▶ WHAT THIS TASK INVOLVES
Go through the entries below and count the lines holding the word "screenshot". Reply with only the number, please.

▶ AVAILABLE DATA

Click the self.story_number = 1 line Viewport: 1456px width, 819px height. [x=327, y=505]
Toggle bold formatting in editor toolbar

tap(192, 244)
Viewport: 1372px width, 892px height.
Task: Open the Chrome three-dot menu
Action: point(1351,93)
...
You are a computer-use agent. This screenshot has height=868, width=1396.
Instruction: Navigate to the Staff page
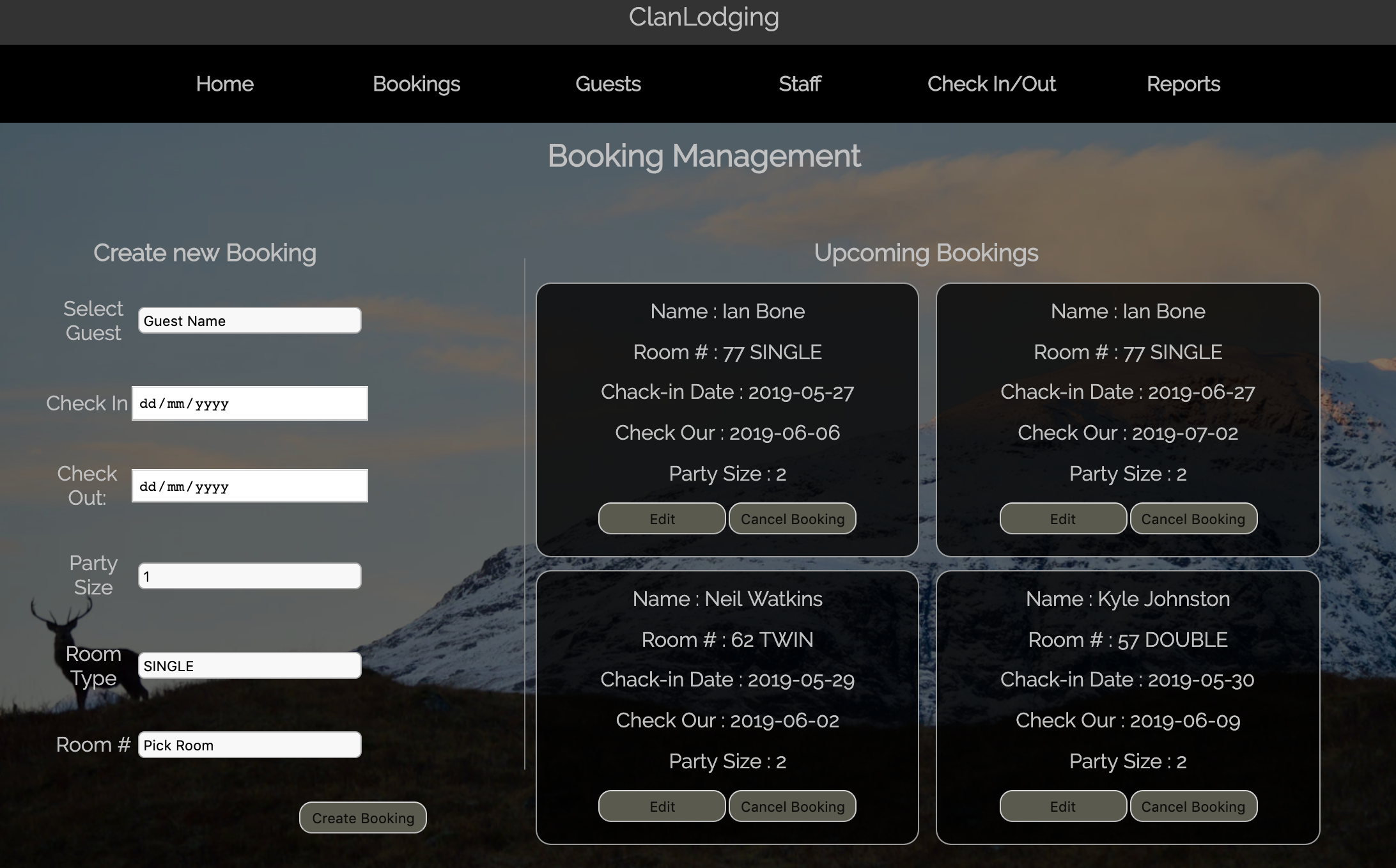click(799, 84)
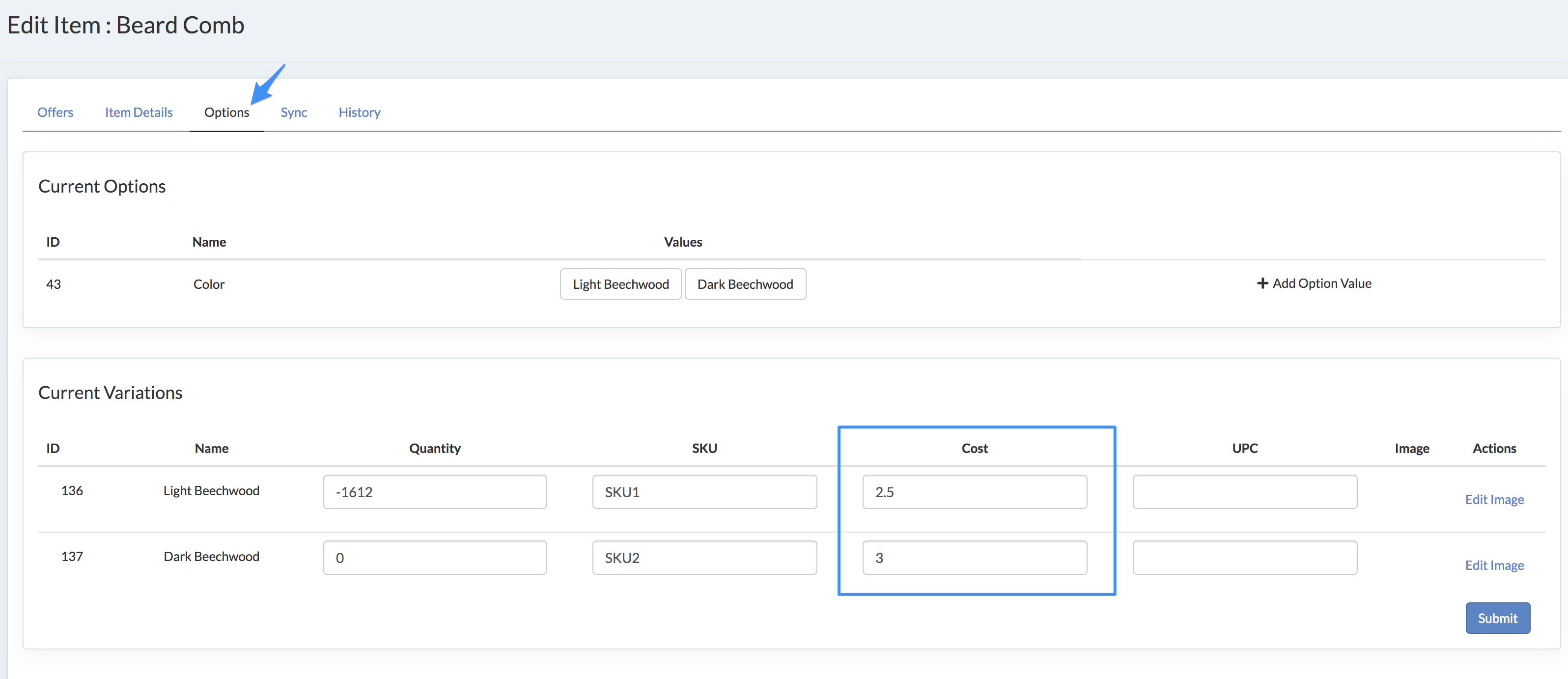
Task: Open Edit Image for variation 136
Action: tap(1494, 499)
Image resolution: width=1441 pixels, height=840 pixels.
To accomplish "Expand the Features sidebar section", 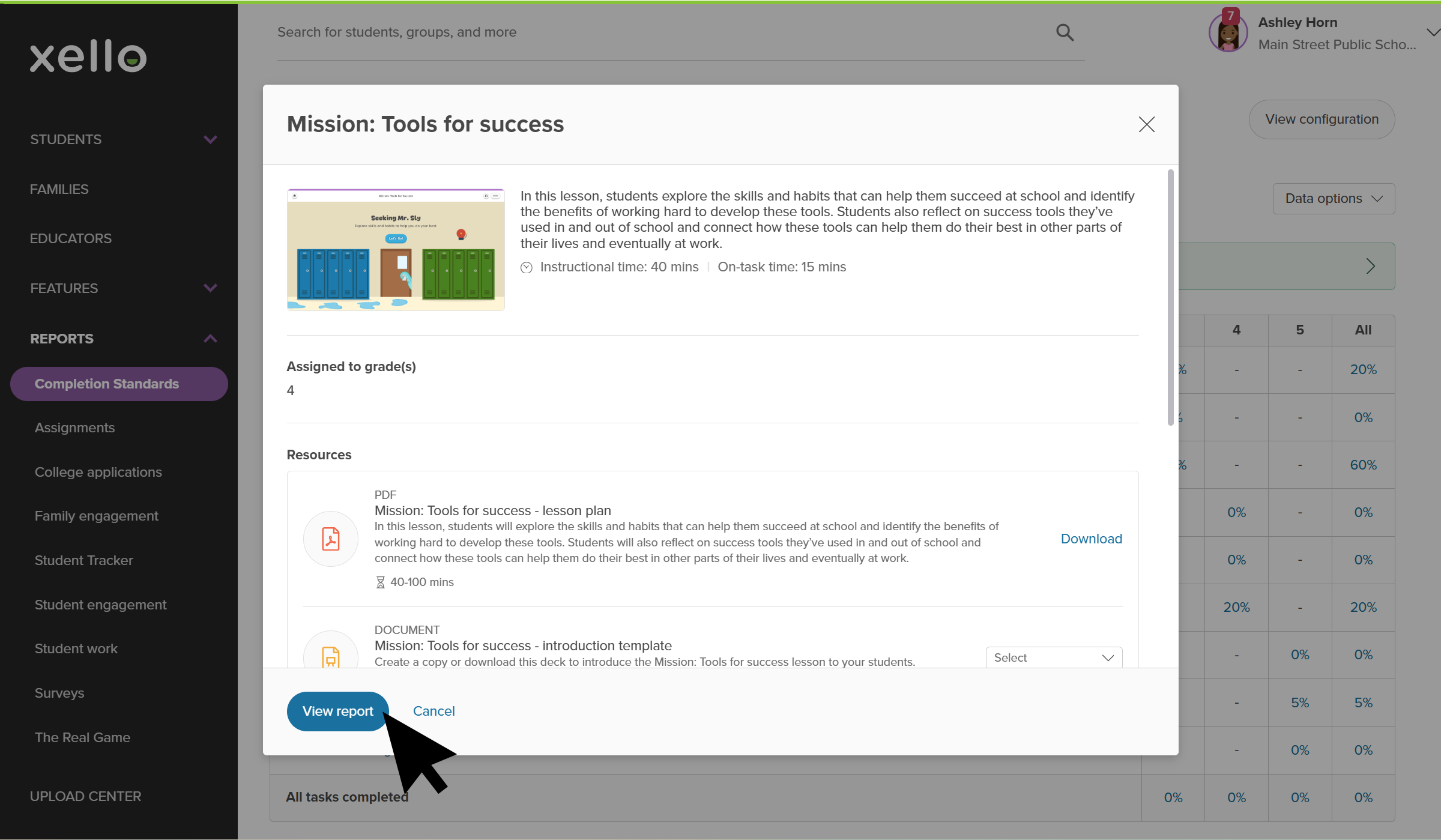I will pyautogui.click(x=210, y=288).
* * *
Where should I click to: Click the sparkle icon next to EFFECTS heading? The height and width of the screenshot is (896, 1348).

▶ SOLUTION BELOW
2